Two years later, in 1983, the virus producing AIDS was discovered in France
and in the USA. In 1985, the antibody medical examination, i.e. an examination
to find out an infection of the HIV virus, was developed. Medically speaking,
the AIDS disease was fast made clear and the medicine to control it has
been already developed.
The cause of the HIV/AIDS infection and the ways it spreads (by blood transfusion,
sperm, vagina's secreting fluid and breast milk) are also medically clear.
It is a disease very easy to prevent. Anybody with a right knowledge and
a life style that follows preventive behavior should be, easily, able to
defend oneself from HIV infection. On top of that, the infection of HIV
virus is not strong at all.
HIV has spread very rapidly everywhere and the international community
has also taken fast action against it.
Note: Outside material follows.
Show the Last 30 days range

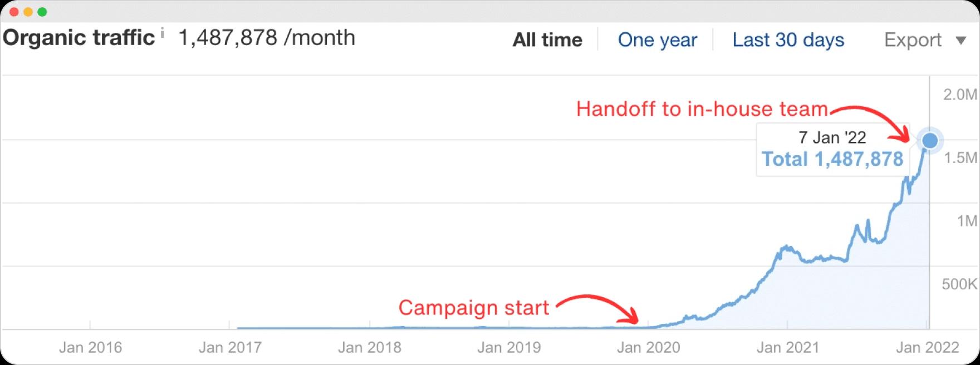(788, 40)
The first International AIDS Congress
took place in 1985. The UN started in 1996 a combined AIDS Program as a
sign of a global commitment.
It is estimated that at the end of 2001 there were 40 million people infected
with HIV/AIDS and over 20 million persons have died of AIDS. Why is it
that HIV infection, that could be so easily prevented and brought to control
with new developed medicines, has spread so widely during the past 22 years,
without being able to stop it?
Africa is the continent where HIV/AIDS has shown explosive developments
followed by Asian countries. The reasons for it vary from country to country,
but lack of preventive practical education in many developing countries,
as well as the superficial knowledge regarding the dangers of AIDS are
serious problems. On the other hand, the low rate of compulsory education
and the lack of human rights' awareness exert great influence.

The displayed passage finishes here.